We are not Waterloo; we are not Toronto. We are London. We are a city that has plenty of advantages — halfway between the U.S. border and Toronto; a good mix of young and old; a city with two elite post-secondary institutions. We are a city where you can still afford to buy a home and have a yard if you want. We are a city with a woefully underappreciated arts scene.
But we don’t talk about that. We talk about who we aren’t.
I have heard speak that this council was elected with a mandate to implement transit (actually, whether it’s ranked ballots, transit, the flex street, or the London Plan, there are those who will say the last election proved a mandate for whatever flavour-of-the-month they support). That’s a dangerous belief to hold.
Remember Fontana? The electors did. The last election was less about who people were and more about who they weren’t. The mandate was to be better, more transparent, and less divisive. But I guess that got lost in translation.
What’s holding London back is elitism. It’s a process that ensures the only voices that are heard are those who can get to the microphone.
If people aren’t currently engaged, it isn’t about a lack of interest — it’s about a lack of opportunity. Yes, you can say, “Well, we’ve had X number of public consultations.” And that may be true: downtown, during working hours. Or on-line, through Twitter or on a website.
But what about those who don’t have the luxury of taking time off work to come down and speak? What about shift workers? If I’m in a retail job — and I could benefit from better transit — chances are I can’t just leave my shift to talk. And it’s equally likely that I haven’t heard about the meetings because it doesn’t penetrate my social circle.

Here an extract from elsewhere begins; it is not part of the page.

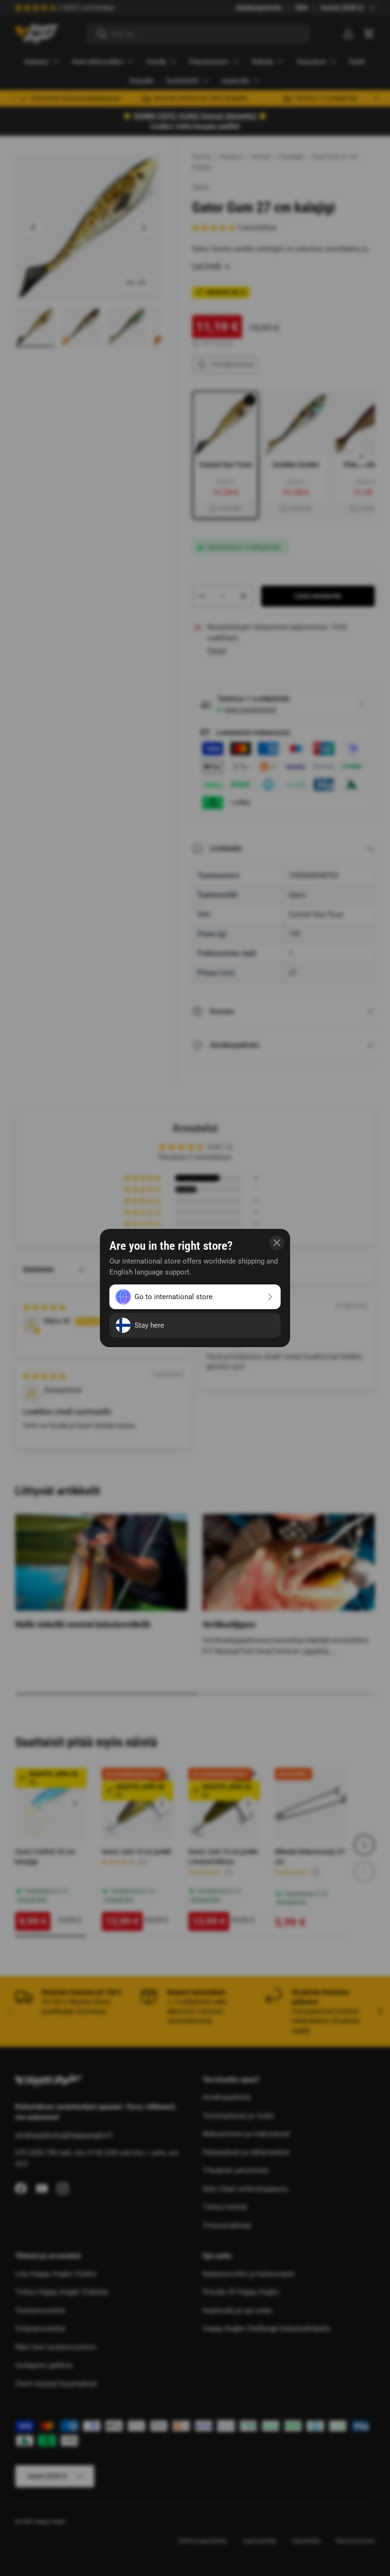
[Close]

We’ve seen that with the downtown “engagement” that would have forced sole proprietorships to close down to attend — businesses that don’t have the margin or luxury to attend. What about seniors (who are less likely to be on-line or downtown)? What about economically disadvantaged? Cultural barriers? Mobility restrictions?
Communications isn’t about expecting people to come to you, but rather ensuring that you go to them, in the format that works best for the intended recipient — not you. It’s about equality of message — not just a display in a park, but rather a meaningful format for conversations, be it in a community centre, at a retirement home, in a school, or in a mall.
Then we can hear what people really want.
As I said, I’m all for improvements in transit. But I’m against doing something just for the sake of saying it’s done. I also wasn’t a fan of Field of Dreams — I don’t want to go on faith and say, “If we build it, they will come.” I’m a fan of optimizing what we have, maximizing the return on our resources by using our transit assets in a more efficient way, and then seeing if the ridership demand creates the need to sustain.
And if we’re really worried about those in need having access to better transit, perhaps the focus should instead be on our woeful paratransit system, which forces people to spend hours on the phone, booking days in advance, for a limited number of rides. Imagine a compassionate city where all have equal access to transit — and, in turn, equal inclusion in the community around them.
But right now I can’t believe in the process. Both sides are so polarized that every missive drips with antipathy. I take personal offense to the idea that if I’m against BRT as it’s currently proposed, I’m not progressive (the opposite of which is regressive). I love this city and want to see it grow and succeed. But I also know that it’s far easier to chase after shiny toys and call it progress than to actually roll up the sleeves and do the little things — the things that don’t get one’s name in the newspaper — that actually makes a difference.
In the end, I feel the decision has been made and it’s just a matter of a council trying to assuage the feelings of disenchanted future voters. But I hope I’m wrong.
And I hope someone out there is shopping for a drawing board.